新型コロナウイルス感染症(COVID-19)の治療薬として日本でも昨年12月25日に特例承認されたモルヌピラビル(商品名ラゲブリオ)(くすり×リテラシー2021年12月18日)について、FDAがMOVe-OUT試験(NEJM 2022; 386:509-20.)の中間解析で緊急使用許可(EUA)を認めた(FDA2021年12月23日)点(日本も特例承認の際に中間解析(7.3%対14.1%)で評価しています。
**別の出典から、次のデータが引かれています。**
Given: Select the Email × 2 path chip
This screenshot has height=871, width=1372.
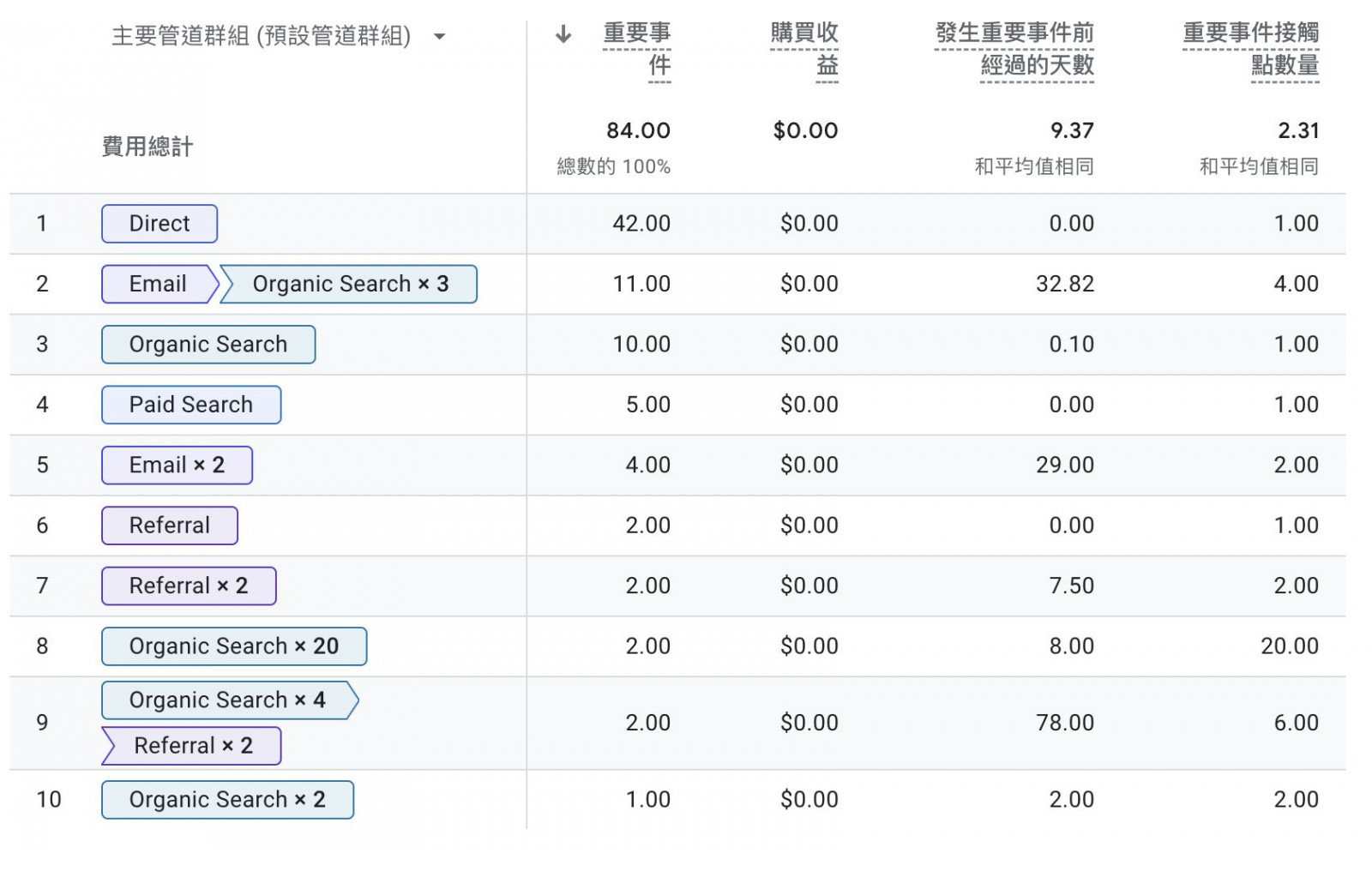Looking at the screenshot, I should pyautogui.click(x=177, y=466).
審査報告書11ページ)を、BMJのエディトリアル(BMJ. 2022;376:o443)が“premature”と批判していました。

 

その理由として挙げられていたのは、以前の記事(くすり×リテラシー2021年12月6日)にも書きましたが、主要評価項目であるday29までの入院または死亡は、中間解析ではモルヌピラビル群7.3%(28/385)、プラセボ群14.1%(53/377)、差は6.8%ポイントだったのに、最終結果ではモルヌピラビル群6.8%(48/709)、プラセボ群9.7%(68/699)で、差は3.0%ポイントに縮まっていた(ちなみに差の95%信頼区間の上限はわずか0.1%)ことです。エディトリアルは最終結果について「境界線上の有意性(borderline significance)」であり「ほんのわずかな誤判定があったら、調査結果の有意性が覆される可能性がある(even a small number of misclassified outcomes could overturn the significance of the findings)」と述べています。その通りです。

 

さらに、Merck社のプレスリリースに効果が相対リスクで書かれていた(一般に相対リスクは数値が大きくなるので効果が大きい印象を与える)点について「世論および科学的見解を、実質的な利益があるという信念に固定化する(アンカリングする)ことにより、認知バイアスを作り出した(This created a cognitive bias by anchoring public and scientific opinion to a belief in substantial benefit. )」と述べ、モルヌピラビルへの期待を無闇に高めたとしています。これもその通りだと思います。

 

筆者自身も、いったんモルヌピラビルが特例承認されたら、薬の効果量から関心が離れてしまい、いかに早く患者に送り届けるか(くすり×リテラシー2021年12月25日2022年2月25日)を考えてしまっていました。注意しないといけないと思います。

 

(2022年4月26日追記)

モルヌピラビルの臨床試験の問題点を(さらに)指摘する浜先生のレターが4月26日に発表されました(BMJ. 2022; 377:o977.)。

 

(2022年5月3日追記)

上の浜先生のレターの日本語訳です(薬のチェック速報版No.204,2022年4月28日)。